WORK REQUIRED —
Copy the material below, swapping each "Where is" for "Where can I find" and leaving all else unchanged.

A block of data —
# # # #
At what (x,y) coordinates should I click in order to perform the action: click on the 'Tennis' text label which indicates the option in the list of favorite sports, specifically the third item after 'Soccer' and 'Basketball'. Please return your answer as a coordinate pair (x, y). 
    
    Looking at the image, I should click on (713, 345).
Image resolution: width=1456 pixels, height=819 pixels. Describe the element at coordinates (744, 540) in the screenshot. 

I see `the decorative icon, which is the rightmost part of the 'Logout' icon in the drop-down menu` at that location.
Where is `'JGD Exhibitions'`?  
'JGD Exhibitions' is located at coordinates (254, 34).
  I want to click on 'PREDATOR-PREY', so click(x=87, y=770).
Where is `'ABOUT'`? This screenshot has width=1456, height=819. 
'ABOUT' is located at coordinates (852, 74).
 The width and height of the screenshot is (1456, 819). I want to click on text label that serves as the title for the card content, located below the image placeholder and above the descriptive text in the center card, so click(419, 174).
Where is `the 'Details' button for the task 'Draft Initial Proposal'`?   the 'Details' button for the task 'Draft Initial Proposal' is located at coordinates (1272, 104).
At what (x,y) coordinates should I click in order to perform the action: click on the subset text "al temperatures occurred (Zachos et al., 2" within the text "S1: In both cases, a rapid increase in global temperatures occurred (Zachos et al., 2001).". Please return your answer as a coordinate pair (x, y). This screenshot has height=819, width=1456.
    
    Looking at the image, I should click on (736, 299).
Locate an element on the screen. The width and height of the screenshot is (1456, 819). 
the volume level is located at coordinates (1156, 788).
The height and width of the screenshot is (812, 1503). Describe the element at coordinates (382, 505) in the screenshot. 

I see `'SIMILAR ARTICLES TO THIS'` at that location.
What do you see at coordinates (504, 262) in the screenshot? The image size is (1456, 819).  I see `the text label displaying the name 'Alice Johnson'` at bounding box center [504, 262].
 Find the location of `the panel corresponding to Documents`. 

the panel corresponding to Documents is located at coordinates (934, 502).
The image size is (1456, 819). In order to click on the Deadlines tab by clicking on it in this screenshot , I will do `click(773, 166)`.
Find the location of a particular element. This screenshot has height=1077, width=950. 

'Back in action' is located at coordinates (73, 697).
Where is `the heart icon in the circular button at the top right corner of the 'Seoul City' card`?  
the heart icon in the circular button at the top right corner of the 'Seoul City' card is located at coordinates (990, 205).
# # # #
RESULT —
At what (x,y) coordinates should I click in order to perform the action: click on the 'Tennis' text label which indicates the option in the list of favorite sports, specifically the third item after 'Soccer' and 'Basketball'. Please return your answer as a coordinate pair (x, y). 
    
    Looking at the image, I should click on (713, 345).
Image resolution: width=1456 pixels, height=819 pixels. Describe the element at coordinates (744, 540) in the screenshot. 

I see `the decorative icon, which is the rightmost part of the 'Logout' icon in the drop-down menu` at that location.
Where can I find `'JGD Exhibitions'`?  
'JGD Exhibitions' is located at coordinates (254, 34).
  I want to click on 'PREDATOR-PREY', so click(x=87, y=770).
Where can I find `'ABOUT'`? This screenshot has width=1456, height=819. 
'ABOUT' is located at coordinates (852, 74).
 The width and height of the screenshot is (1456, 819). I want to click on text label that serves as the title for the card content, located below the image placeholder and above the descriptive text in the center card, so click(419, 174).
Where can I find `the 'Details' button for the task 'Draft Initial Proposal'`?   the 'Details' button for the task 'Draft Initial Proposal' is located at coordinates (1272, 104).
At what (x,y) coordinates should I click in order to perform the action: click on the subset text "al temperatures occurred (Zachos et al., 2" within the text "S1: In both cases, a rapid increase in global temperatures occurred (Zachos et al., 2001).". Please return your answer as a coordinate pair (x, y). This screenshot has height=819, width=1456.
    
    Looking at the image, I should click on (736, 299).
Locate an element on the screen. The width and height of the screenshot is (1456, 819). 
the volume level is located at coordinates (1156, 788).
The height and width of the screenshot is (812, 1503). Describe the element at coordinates (382, 505) in the screenshot. 

I see `'SIMILAR ARTICLES TO THIS'` at that location.
What do you see at coordinates (504, 262) in the screenshot? The image size is (1456, 819).  I see `the text label displaying the name 'Alice Johnson'` at bounding box center [504, 262].
 Find the location of `the panel corresponding to Documents`. 

the panel corresponding to Documents is located at coordinates (934, 502).
The image size is (1456, 819). In order to click on the Deadlines tab by clicking on it in this screenshot , I will do `click(773, 166)`.
Find the location of a particular element. This screenshot has height=1077, width=950. 

'Back in action' is located at coordinates (73, 697).
Where can I find `the heart icon in the circular button at the top right corner of the 'Seoul City' card`?  
the heart icon in the circular button at the top right corner of the 'Seoul City' card is located at coordinates (990, 205).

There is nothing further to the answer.